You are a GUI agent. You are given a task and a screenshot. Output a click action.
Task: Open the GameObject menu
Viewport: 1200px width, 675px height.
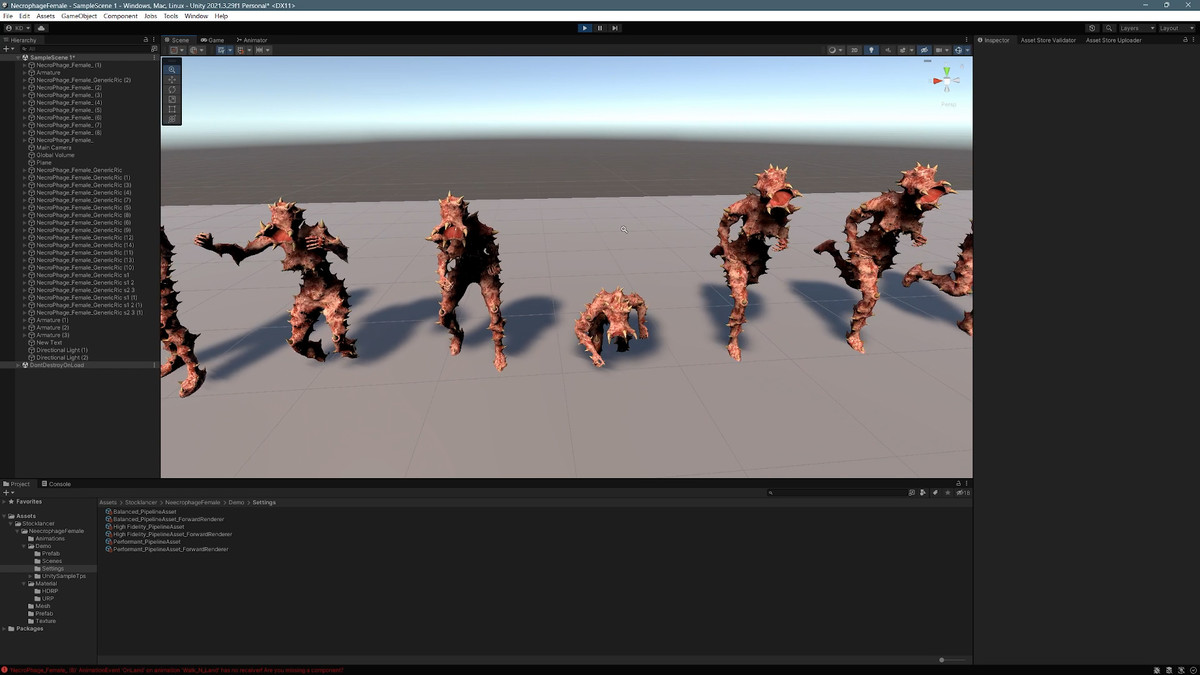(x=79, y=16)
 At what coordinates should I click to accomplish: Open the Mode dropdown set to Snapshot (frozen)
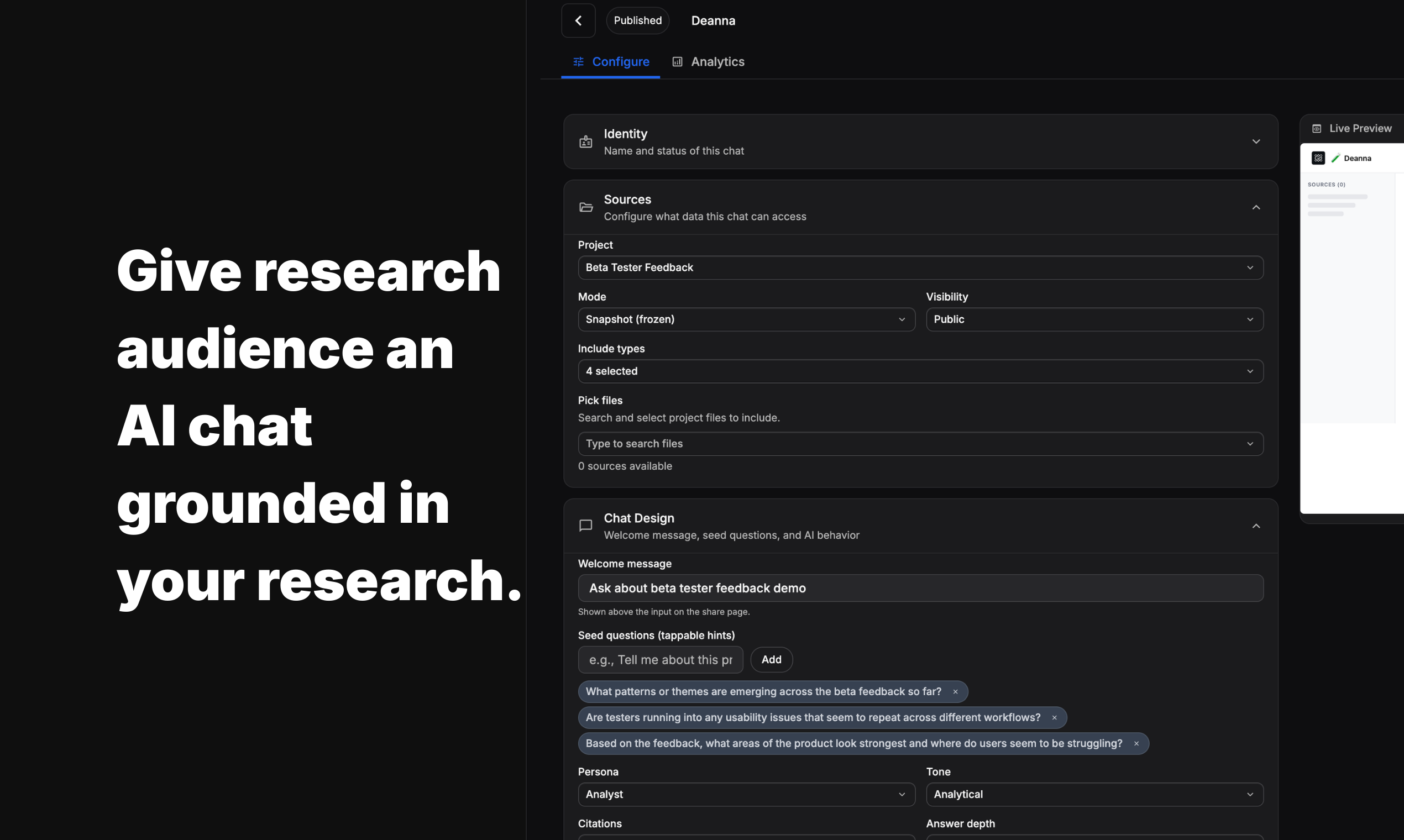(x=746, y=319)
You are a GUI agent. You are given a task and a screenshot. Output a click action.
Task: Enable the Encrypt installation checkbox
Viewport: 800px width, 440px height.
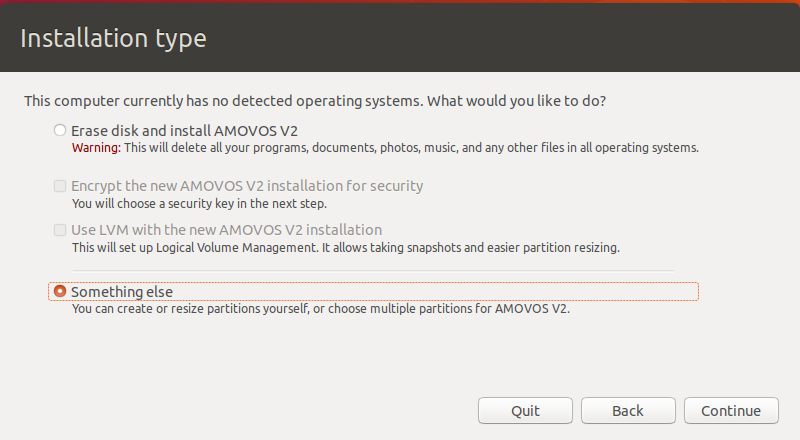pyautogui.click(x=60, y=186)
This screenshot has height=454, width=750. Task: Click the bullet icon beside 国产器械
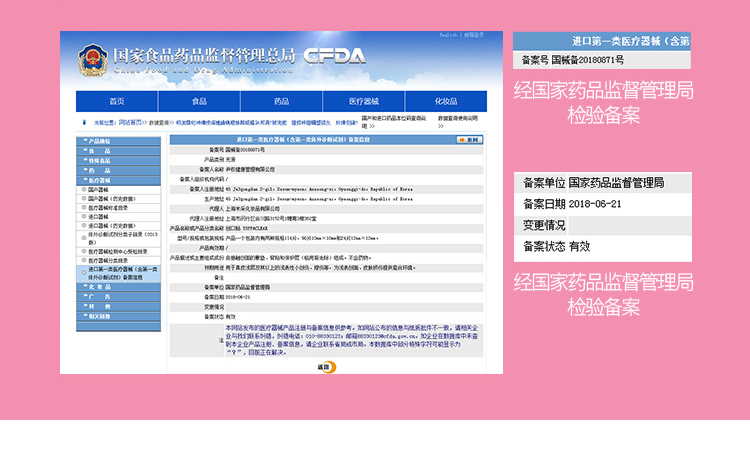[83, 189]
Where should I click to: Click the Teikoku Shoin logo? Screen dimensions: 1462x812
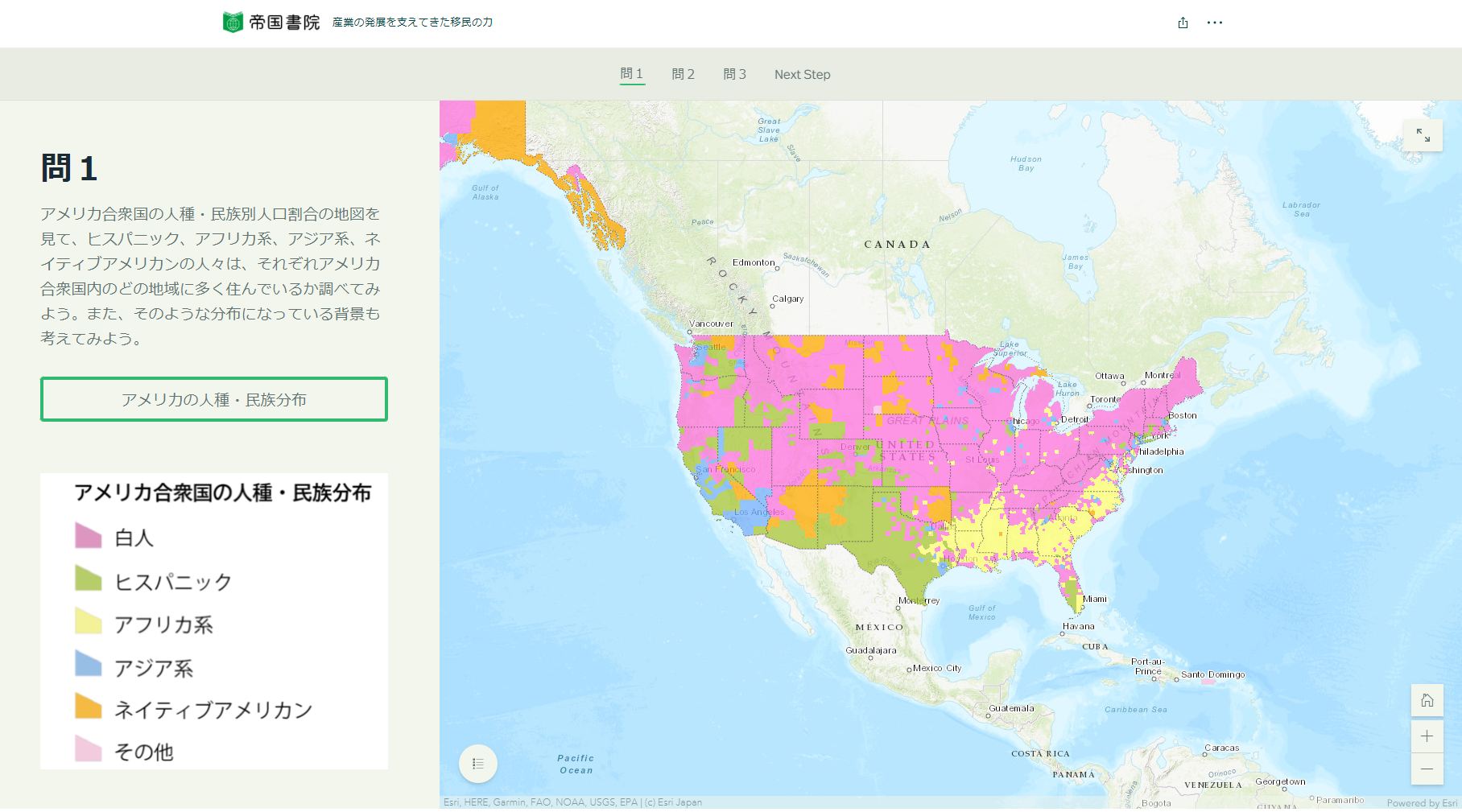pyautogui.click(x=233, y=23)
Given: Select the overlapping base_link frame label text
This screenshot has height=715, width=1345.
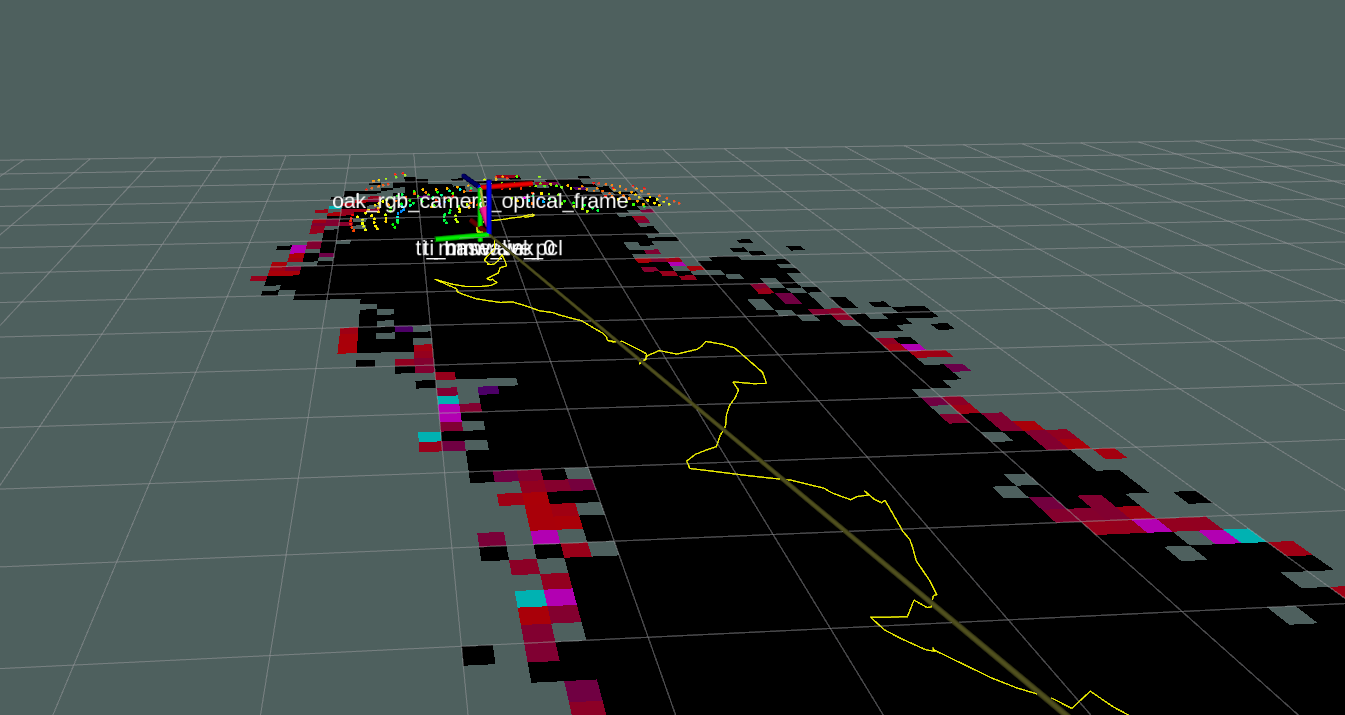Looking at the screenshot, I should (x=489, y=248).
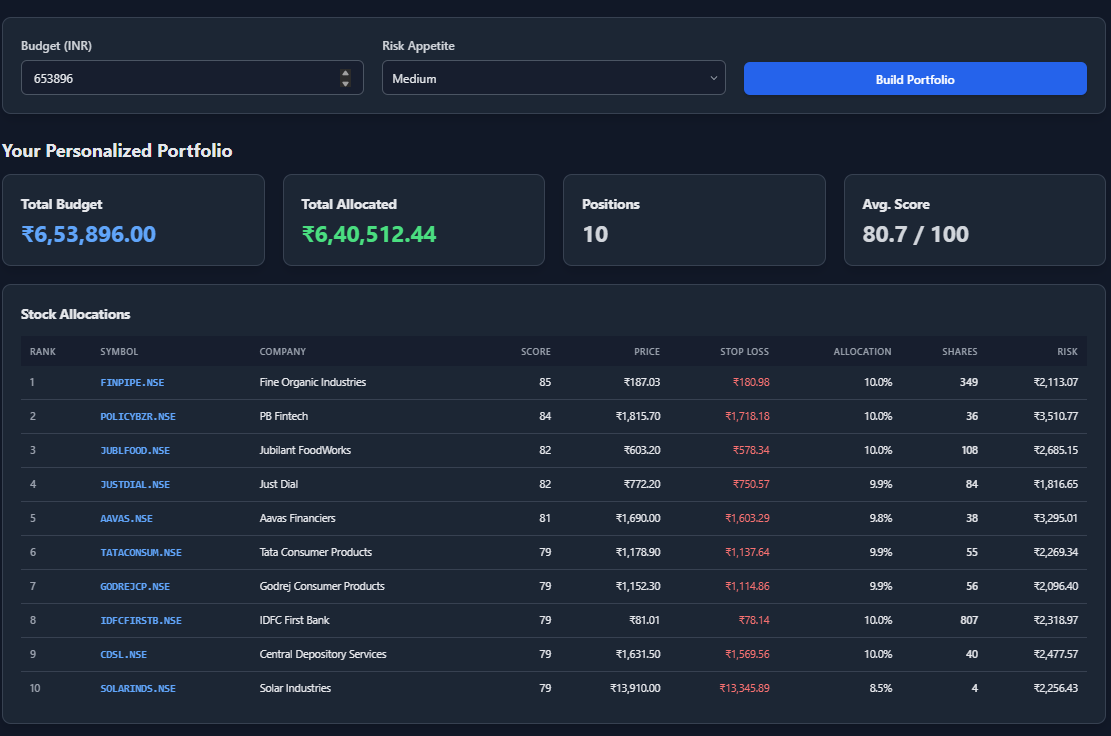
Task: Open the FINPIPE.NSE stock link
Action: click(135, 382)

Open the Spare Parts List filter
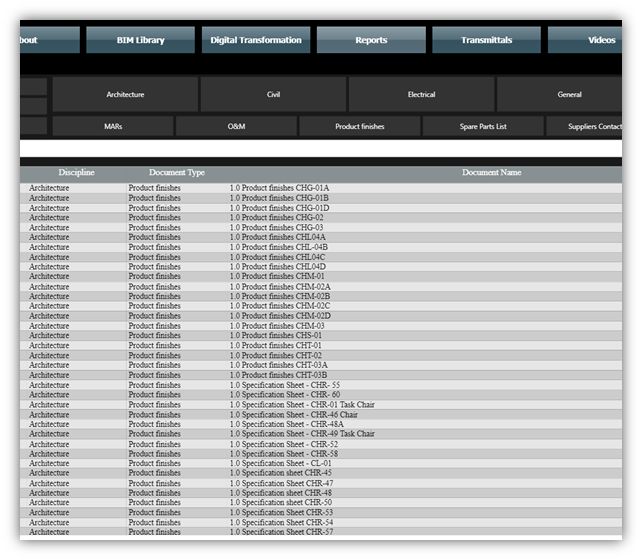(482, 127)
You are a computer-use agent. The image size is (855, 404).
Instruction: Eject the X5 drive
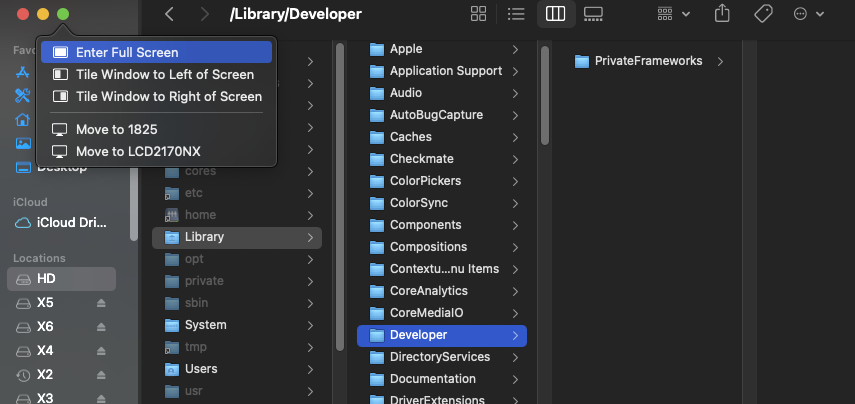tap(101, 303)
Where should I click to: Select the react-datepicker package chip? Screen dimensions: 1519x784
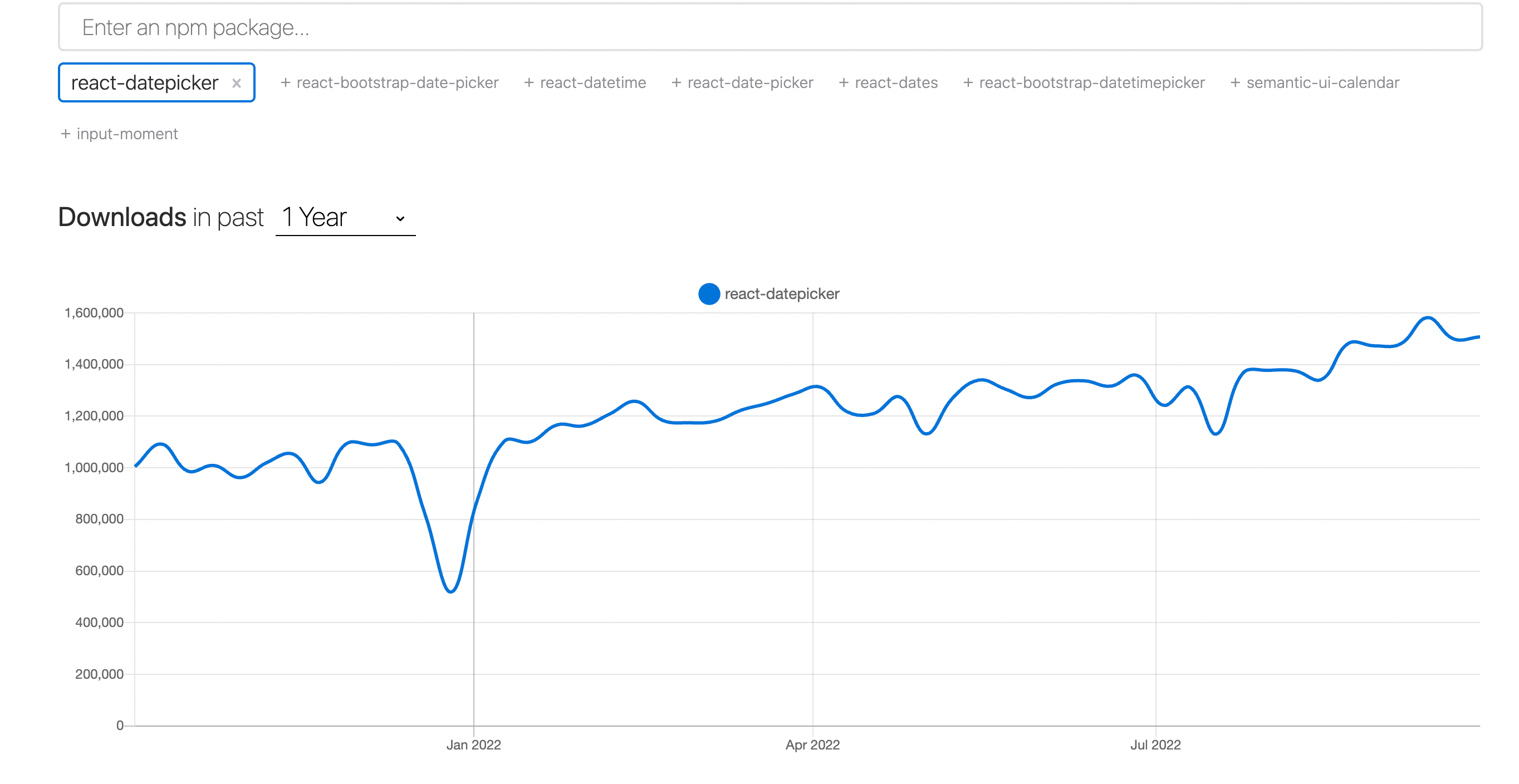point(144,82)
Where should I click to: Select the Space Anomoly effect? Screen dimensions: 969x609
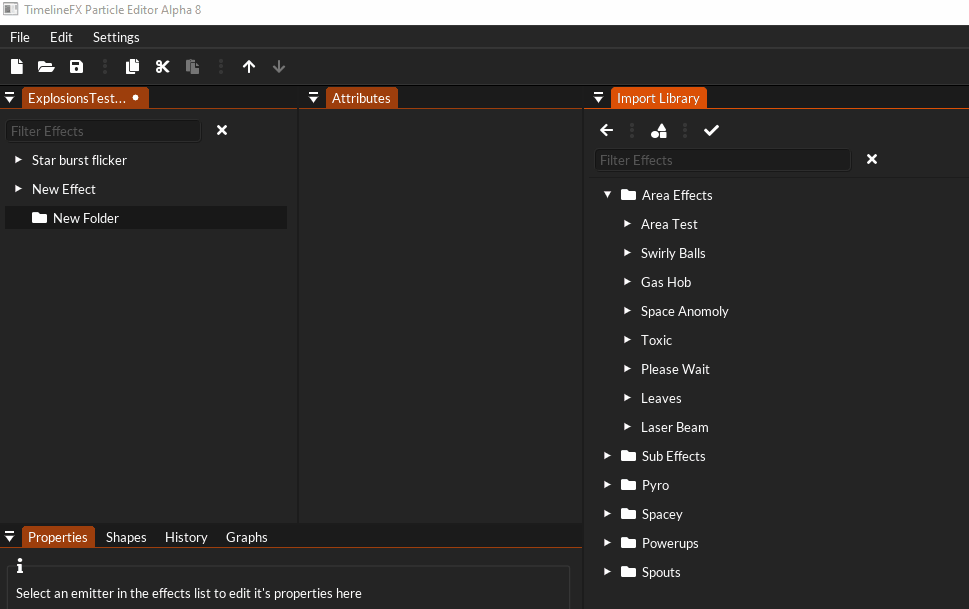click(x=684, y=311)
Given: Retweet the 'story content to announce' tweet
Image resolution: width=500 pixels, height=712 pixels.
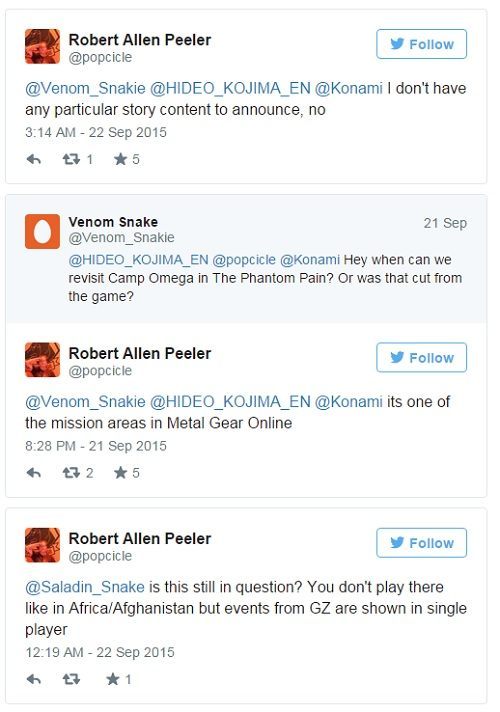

◆ THE REQUEST ◆
Count the lines in the listing above that contain the string "height", treating uppercase and lowercase letters as distinct. Reply with the number alone.

◆ REPLY ◆
5